Autoimmune regulator act in synergism with thymocyte adhesion in the control of lncRNAs in medullary thymic epithelial cells.

Abstract

The autoimmune regulator (Aire) gene in medullary thymic epithelial cells (mTECs) encodes the AIRE protein, which interacts with its partners within the nucleus. This Aire complex induces stalled RNA Pol II on chromatin to proceed with transcription elongation of a large set of messenger RNAs and microRNAs. Considering that RNA Pol II also transcribes long noncoding RNAs (lncRNAs), we hypothesized that Aire might be implicated in the upstream control of this RNA species. To test this, we employed a loss-of-function approach in which Aire knockout mTECs were compared to Aire wild-type mTECs for lncRNA transcriptional profiling both in vitro and in vivo model systems.

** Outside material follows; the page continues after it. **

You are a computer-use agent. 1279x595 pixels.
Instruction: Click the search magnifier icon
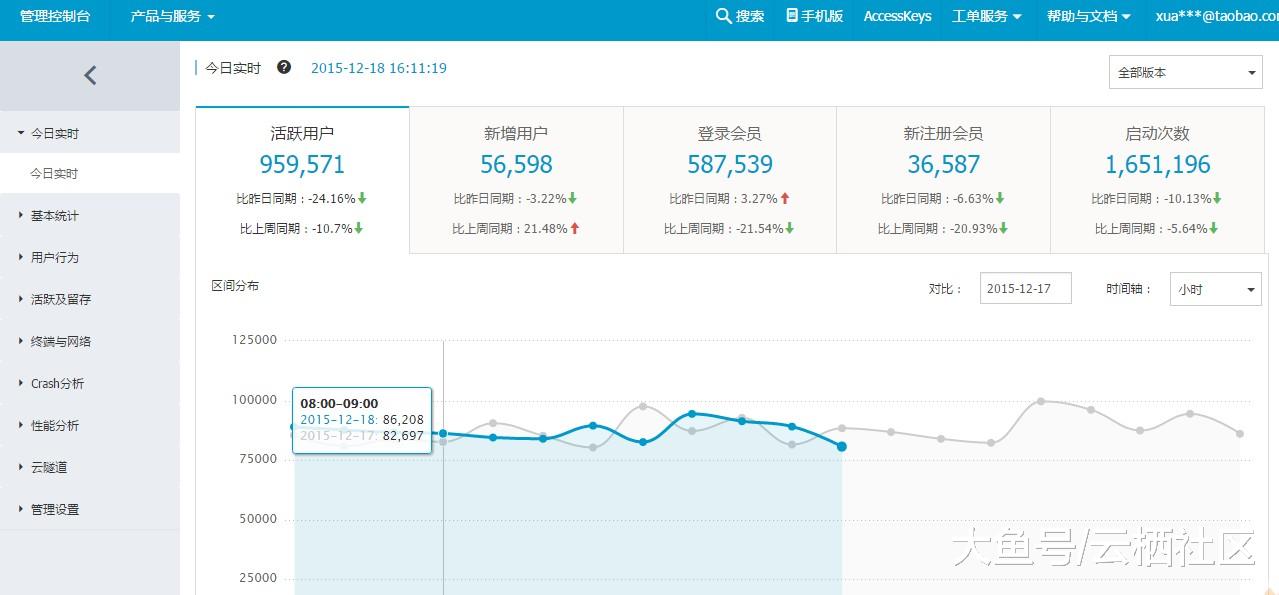tap(723, 16)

RNA sequencing enables the differential expression profiling of lncRNAs when these cells adhere in vitro to thymocytes or do not adhere to them as a way to test the effect of cell adhesion. Sets of lncRNAs that are unique and that are shared in vitro and in vivo were identified. Among these, we found the Aire-dependent lncRNAs as for example, Platr28, Ifi30, Morrbid, Malat1, and Xist. This finding represents the first evidence that Aire mediates the transcription of lncRNAs in mTECs. Microarray hybridizations enabled us to observe that temporal thymocyte adhesion modulates the expression levels of such lncRNAs as Morrbid, Xist, and Fbxl12o after 36\u2009h of adhesion. This finding shows the existence of a synergistic mechanism involving a link between thymocyte adhesion, Aire, and lncRNAs in mTECs that might be important for immune self-representation.